Not surprisingly, when the postal survey began many people were uncertain about what lay ahead. How would the LGBTQ community respond to the particularly difficult experience of having to ask their friends, families, neighbours and workmates, as well Australians they'd never met, to support them with a 'yes' vote? Would people step up and turn out?
This week we are approaching the date by which the Australian Bureau of Statistics has advised people to return their surveys if they are to reach them in time. Now that we are reaching this point, we are able to reflect on what has come out of this process.
Nearly 12 million Australians have already returned their postal surveys. That's a higher participation rate than in the UK vote on Brexit or in the last U.S. election. It's an absolutely amazing turnout.
As great as those figures are, no one should ever minimise how difficult this experience has been for a great many LGBTQ Australians.
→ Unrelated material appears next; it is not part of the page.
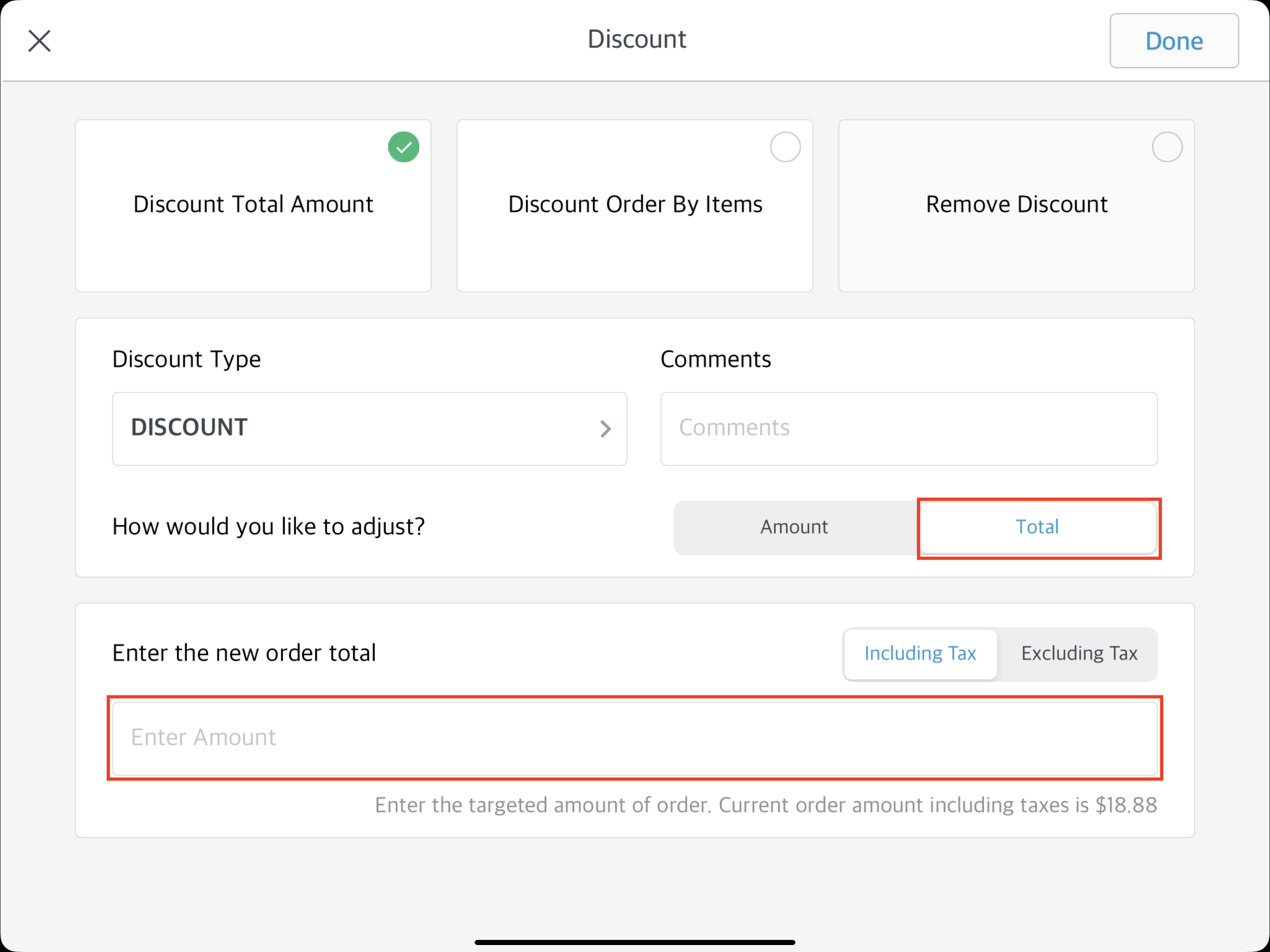1270x952 pixels.
Task: Click the green checkmark on Discount Total Amount
Action: coord(403,147)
They have been placed in a position where they have been treated fundamentally differently from other Australians. When the Marriage Act was amended previously it was done by Parliament, not after an expensive national survey.
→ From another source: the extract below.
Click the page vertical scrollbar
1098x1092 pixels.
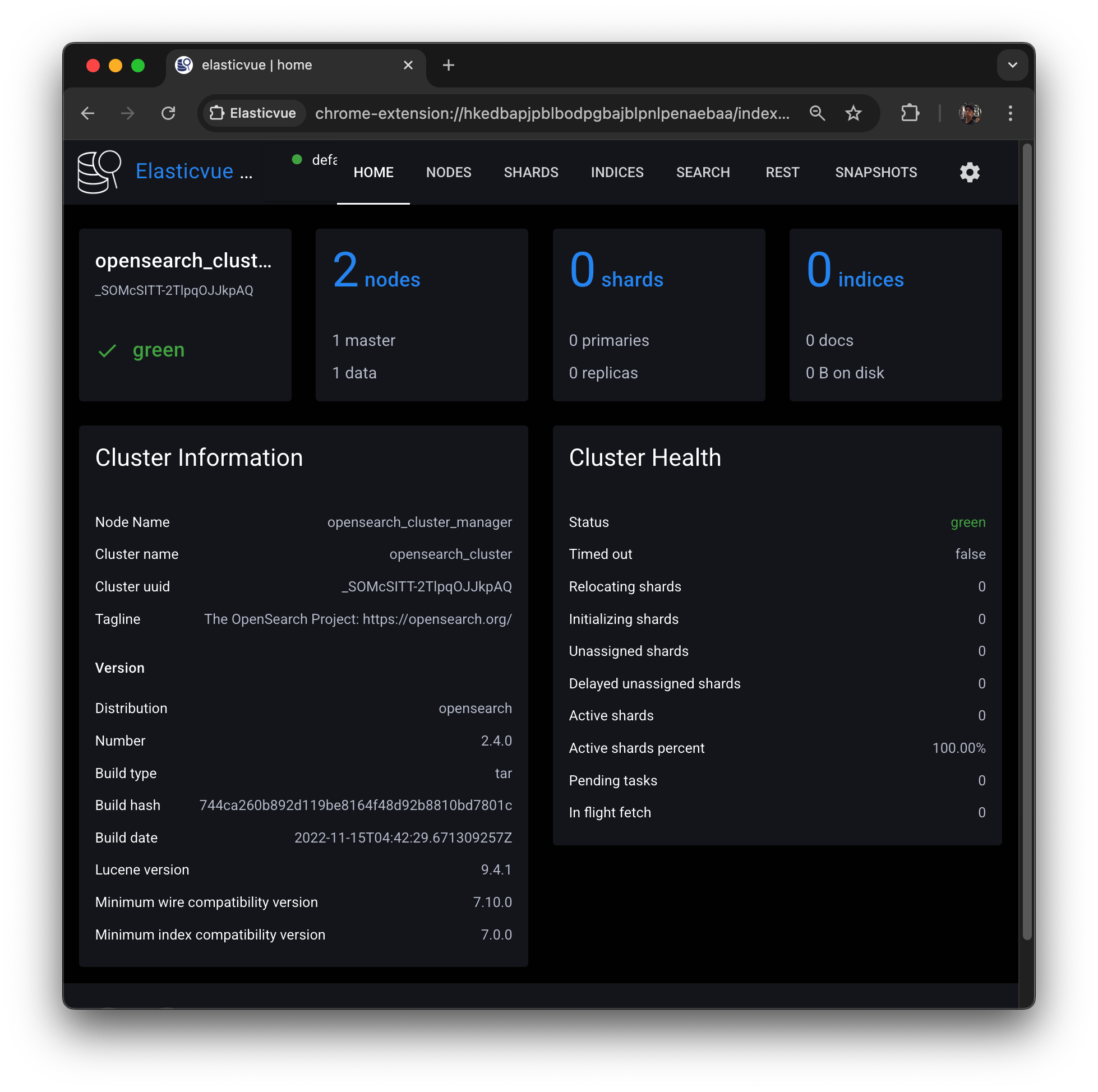pos(1026,540)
There are many who have struggled throughout this survey. It is an enormous credit to the LGBTQ community, and to so many others in the broader community, that many have reached out to support those hurting throughout this process.
Throughout this process, though, we have seen and experienced something without precedent. That is, people from all across Australia joining together in a scale never before seen in support of their family and friends and marriage equality.
Australians have responded to the postal survey in numbers that are overwhelming and with efforts that are both touching and beautiful.
LGBTQ Australians have also organised on a level never before seen in Australian history. They have done this precisely because marriage equality matters profoundly to so many across this country. Australians are sending a message that resolving this issue will unite us as a country, by allowing same-sex couples to receive the same civil recognition as everyone else.
In September, more than 30,000 people from all walks of life and backgrounds joined together in the largest rally for marriage equality in Australian history. This was matched by rallies in Brisbane, Melbourne, Hobart, Adelaide and Perth, all exceeding previous rallies in scale, colour and sheer determination. Mums, dads, families and friends joined joyous crowds, making it clear that they expect action on this issue.
A level of national organisation and collaboration, also unlike anything that existed previously, has also emerged throughout this process. In Alice Springs, over the past weekend we heard from community members who told us how they had come together like never before to work to win the postal survey.
Across Australia, so many men and women who had never previously lobbied for social change have engaged with this issue.
Parents have handed out leaflets in the rain, supported by thousands and thousands of men and women dotted across Australian neighbourhoods. Workmates have held morning teas in support of marriage equality. Houses have been decked out with rainbow colouring in support of this cause. A nation has truly put its heart and soul into winning this survey and into showing LGBTQ Australians that they are full and equal citizens in this country and should be recognised as such.
This level of support from across the country is not going to go away. Politicians have thus far failed to deliver marriage equality, despite 10 years of consistent polling showing Australians support the reform. Instead, they have delayed, obstructed and finally they outsourced this issue in the form of a never-before-tried postal survey.
Australians have responded to the postal survey in numbers that are overwhelming and with efforts that are both touching and beautiful. This must not be in vain. Politicians must act on the will of the Australian people. If the survey returns a result that reflects public support for marriage equality, there will be an absolute expectation across this country that this issue will be rapidly and fairly resolved.
Australians have put in an extraordinary effort during this campaign. Parliament needs to respect that. Australians deserve to be celebrating marriage equality before the year ends.